We have achieved our best ever performance and customer satisfaction scores and best ever people scores on a range of metrics from formal grievances to sickness absence. In only our second ever employee survey, response went up from 68% to 80%. Our engagement metric increasing by 10% to 70% and other areas such as clarity of what we’re trying to achieve, personal contribution, how change is managed, and understanding values improved by 3 -5%

It has helped improve communications and provides an excellent mechanism for us to gauge the current mood.  We have recently used it to collect staff views and opinions on how our services may change over the next 5 years as we negotiate a new contract with the Department for Transport.

Our future plans include more personalisation, more pulse surveys and toolkits, more dynamic content, integration with our HR system, encouraging greater use by our trade unions (some have embraced it more than others).

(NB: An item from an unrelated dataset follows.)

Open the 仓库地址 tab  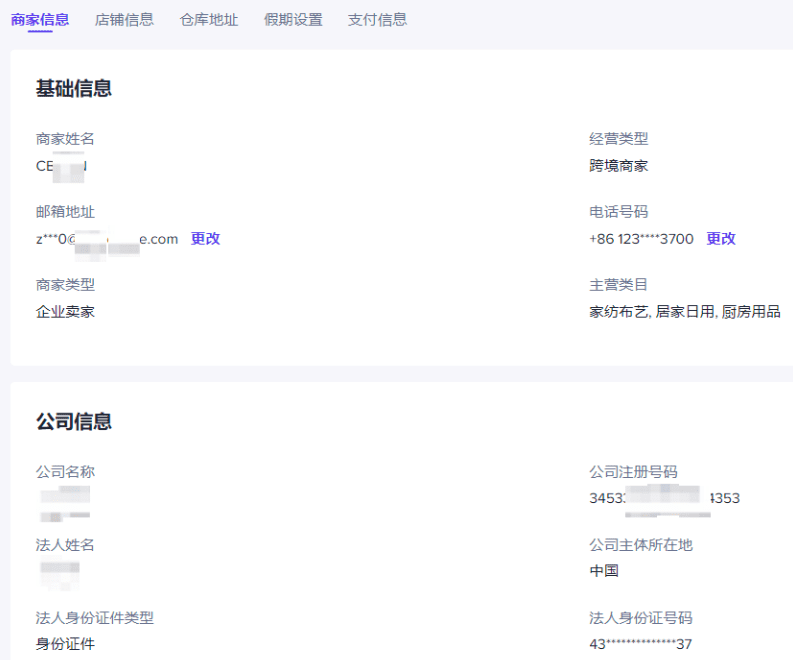click(x=208, y=20)
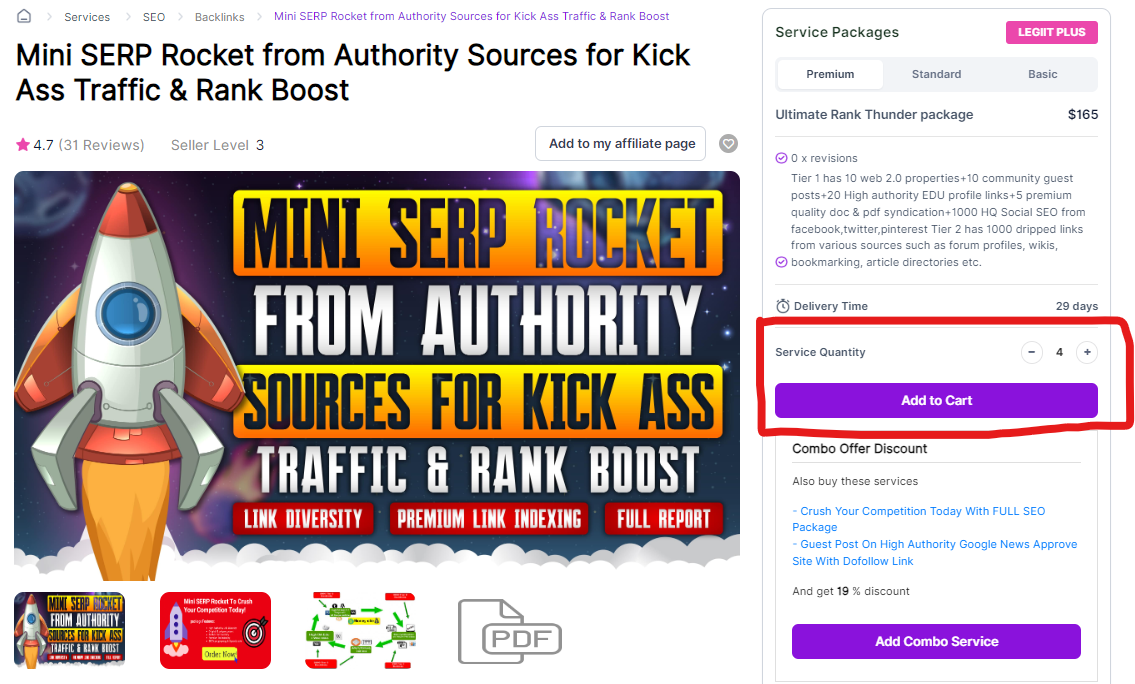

So, what have we learnt? We’re not as connected as we might think, however extensive your communications. We have extended WorkMate to mobile devices and placed it in the ‘Cloud’ so it can be accessed anytime, any place, anywhere

People do want to connect, with colleagues and the business.  Many of our employees are working in relative isolation, and just being able to have an online conversation has helped people feel they are not alone! It’s a great tool for people to share information and ask questions.

You don’t need to over regulate it, people have used it responsibly. If you have concerns, have you really really considered what they are and weighed them against the benefits?

Social media is a part of every-day life, not the preserve of the under 25’s!  Resistance is futile!

The cost-benefit has been easily proved. The net cost, once we scrapped our intranet, means that the cost is a few £s per employee.

It provides momentum to your engagement programmes. You have to put the hard work in before you launch. If you look at the scores on some of the employee survey results, they have improved but not as much as you may expect in some areas. As the CIPD and IPA have concluded things like WorkMate won’t be a panacea. You still need to work hard at other channels. Since launching WorkMate we have strengthened things like briefings, forums and launched a monthly employee phone-in to Directors, but we try to integrate these with WorkMate.

Voice is integral to engagement. Hopefully, through WorkMate we’re enabling people to connect and voice opinions, concerns and ideas more than ever before, but also using it as part of an overall strategy of meaningful dialogue in making big decisions.